[BEGIN Listing]

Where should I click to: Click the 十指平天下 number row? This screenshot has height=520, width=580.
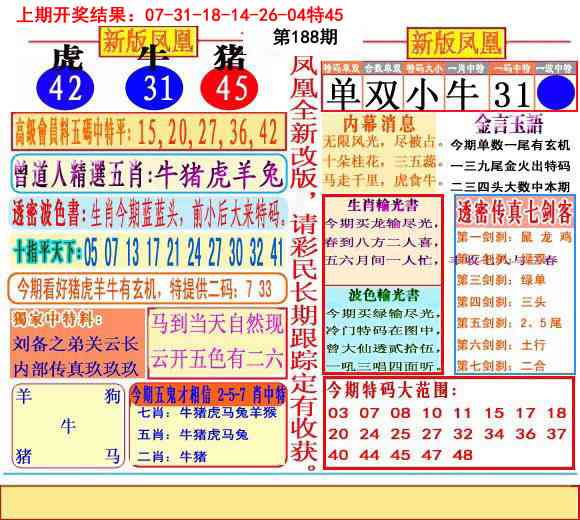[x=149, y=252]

[END Listing]
[BEGIN Listing]

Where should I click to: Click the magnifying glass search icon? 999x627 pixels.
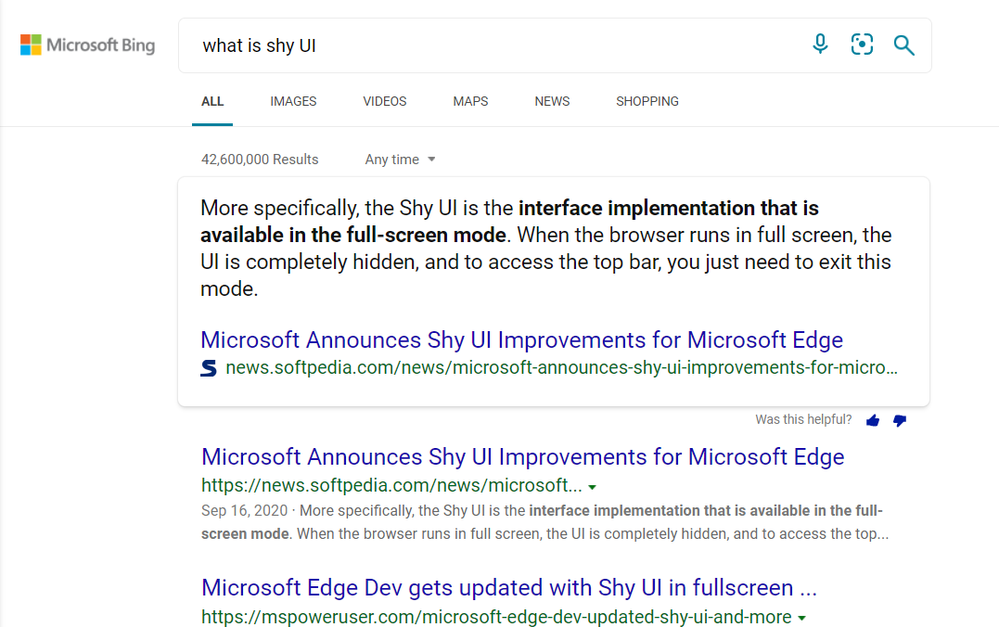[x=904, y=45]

[END Listing]
[BEGIN Listing]

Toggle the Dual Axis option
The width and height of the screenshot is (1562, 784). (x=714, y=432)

[END Listing]

* Task instructions:
Rewrite the lines from the one containing "Where should I click to: Click the magnifying" through the one containing "[x=904, y=45]" as a JSON list of strings, one string per line. Include only those items and leave out any pictures.

* Completed exercise:
[
  "Where should I click to: Click the magnifying glass search icon? 999x627 pixels.",
  "[x=904, y=45]"
]